Therapeutic modalities for acute intracardiac thrombosis include administration of intraoperative heparin and systemic thrombolytics, surgical or interventional radiological clot removal procedures, and catheter-directed thrombolytic therapy. It has been reported that systemic and catheter-directed thrombolysis (CDT) are potentially life-saving interventions in situations involving obstructing thrombus formation [16]. Precise, localized delivery of a thrombolytic agent reduces the risk for hemorrhagic complications in liver transplant recipients with significant coagulopathy, due to lower dosage used, and improved outcomes have been reported [17]. Successful use of recombinant tissue plasminogen activator (tPA) for intraoperative treatment of massive intracardiac and pulmonary thromboembolism have also been reported over the years in a few publications [18, 19, 20].

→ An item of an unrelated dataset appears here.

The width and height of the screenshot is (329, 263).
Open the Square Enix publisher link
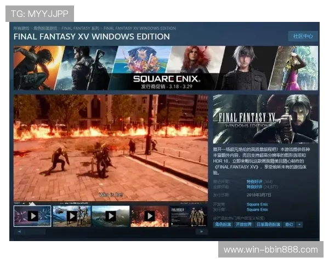coord(257,209)
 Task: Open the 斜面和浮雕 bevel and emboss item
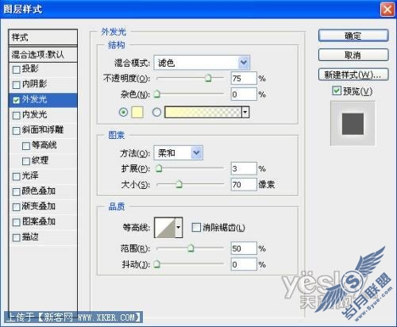click(x=43, y=130)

Hypercoagulability is considered a likely reason for left side thrombosis. Another important reason for the clot formation in the left heart chambers is a circulatory stasis. Reasons for stasis may be a very low CO (as in Case 1) or during inefficient CPR, or due to obstruction of the right-to-left circulation in cases of earlier right-sided thrombosis with pulmonary embolism. In all three cases here presented, the ICT manifested as a significant flow-obstructing mass, causing disastrous hemodynamic instability, with swift progression to circulatory arrest. No warning signs of potential thrombotic complication were observed. In every case, the patient demonstrated typical for ESLD coagulopathy, confirmed by TEG. Due to rapid development of circulatory shock, followed by a cardiac arrest, no attempt of thrombus removal was undertaken in the three cases, since such interventions were deemed futile under the circumstances.

Conclusions

Massive ICT formation is a rare, life-threatening complication during liver transplantation, which remains mostly unpredictable and unpreventable, commonly leading to a poor outcome.

TEE is a valuable additional diagnostic and monitoring modality during liver transplant anaesthesia. The main limitation for TEE use in liver transplantation is that, unlike a PA catheter, it cannot provide continuous precise numerical information with alarm settings, that are immediately translatable into therapeutic interventions. TEE remains a definitive diagnostic tool for early detection of intracardiac thrombus formation and monitoring of myocardial function.